En una UE sumida aún en una crisis financiera, económica y social, los mensajes que se lanzan desde un ya numeroso grupo de Estados miembros a sus ciudadanos expresan un inequívoco tono xenófobo inconcebible hace solo un año, incluso en los Estados en los que gobiernan fuerzas que podemos considerar socialdemócratas. El vano esfuerzo y las nulas soluciones para poner en común una política migratoria que resuelva esta crisis humanitaria y en la que se cumplan las cuotas de refugiados establecidas está configurando un marco peligrosísimo, en el que lo que podemos denominar como “fascismo blanco” se mueve como pez en el agua.

Sólo desde los contrapoderes activos de una sociedad civil europea organizada se podrá frenar este repunte de formas nuevas de fascismo en Europa. En nuestro país, a pesar de que desde las nuevas fuerzas políticas, sobre todo en el ámbito de los gobiernos locales de inspiración municipalista, se han dado leves pasos para forzar al gobierno Rajoy a que cumpla con su compromiso de acogida de la correspondiente cuota de personas refugiadas, ello no deja de ser por el momento una política de gestos carente de la suficiente audacia política, y sobre todo de la contundencia necesaria para hacer que esta crisis humanitaria sin precedentes no se convierta en una guerra europea entre pobres, manipulada por las élites blancas nacionalistas.

Corresponde ante todo al tejido social, que se ha organizado durante los últimos meses con un mayor convencimiento, de que se han de tomar medidas urgentes para frenar el ascenso del fascismo y proteger a las personas migrantes que llegan a nuestro continente por las diferentes rutas migratorias. Este tejido compuesto por colectivos, organizaciones no gubernamentales, plataformas, etc., debe silenciar con su clamor y su acción directa los alegatos xenófobos que se instalan en los discursos de algunos de los líderes actuales y de los que aspiran a serlo en distintos Estados miembros de la UE.

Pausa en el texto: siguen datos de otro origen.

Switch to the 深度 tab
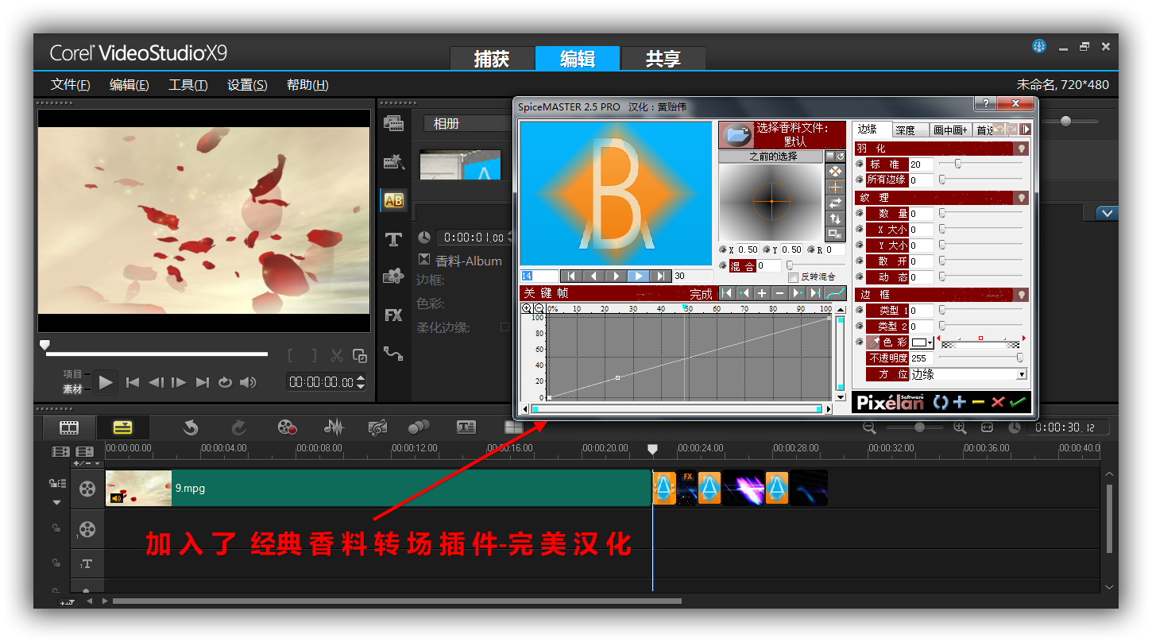 pos(905,130)
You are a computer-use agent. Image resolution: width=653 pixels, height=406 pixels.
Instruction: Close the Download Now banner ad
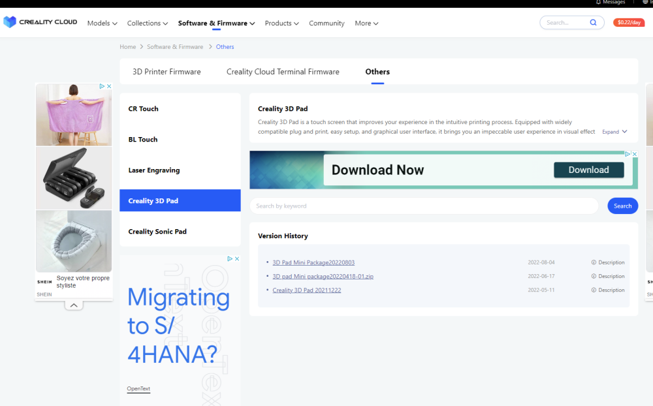(x=635, y=154)
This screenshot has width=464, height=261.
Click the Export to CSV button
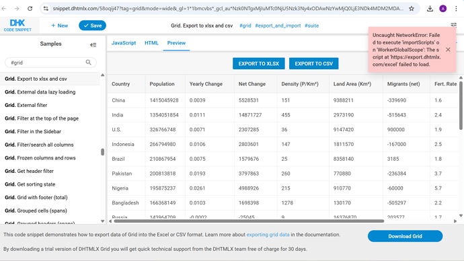tap(313, 64)
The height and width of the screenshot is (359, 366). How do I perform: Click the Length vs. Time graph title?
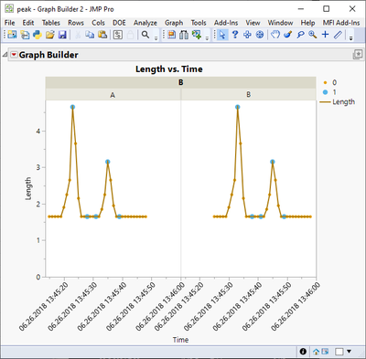(169, 69)
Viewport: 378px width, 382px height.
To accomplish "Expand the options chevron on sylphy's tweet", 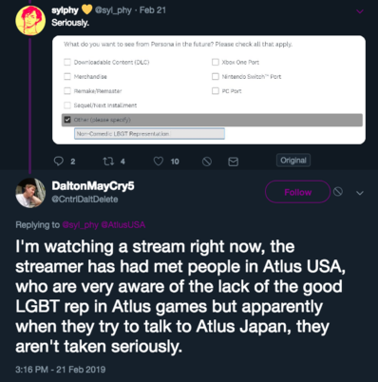I will tap(360, 11).
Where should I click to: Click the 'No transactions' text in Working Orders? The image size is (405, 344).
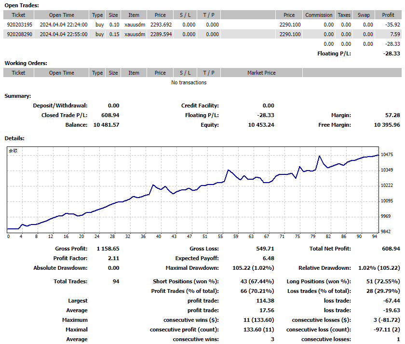(189, 82)
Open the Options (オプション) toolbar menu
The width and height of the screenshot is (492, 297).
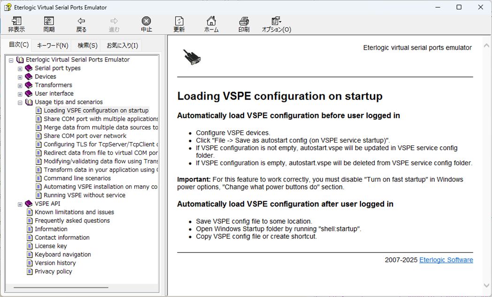(276, 22)
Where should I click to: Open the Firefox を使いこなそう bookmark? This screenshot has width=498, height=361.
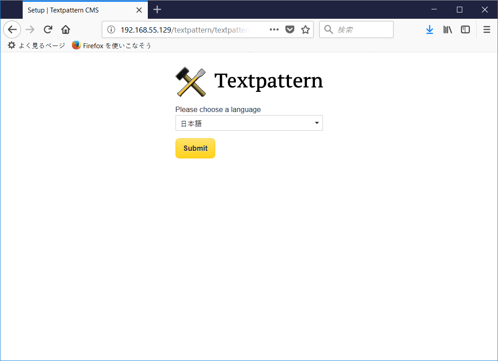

En nuestro modesto esfuerzo, trataremos de dar impulso a esta lucha transeuropea en la segunda edición del encuentro municipalista MAK2, que se celebrará en Pamplona los próximos 20-22 de enero. El municipalismo como proyecto político más allá de los ayuntamientos tiene que desempeñar el papel de contrapoder antifascista y antirracista en el espacio público. Algo que la tragedia europea  en ciernes exige de nosotras incondicionalmente.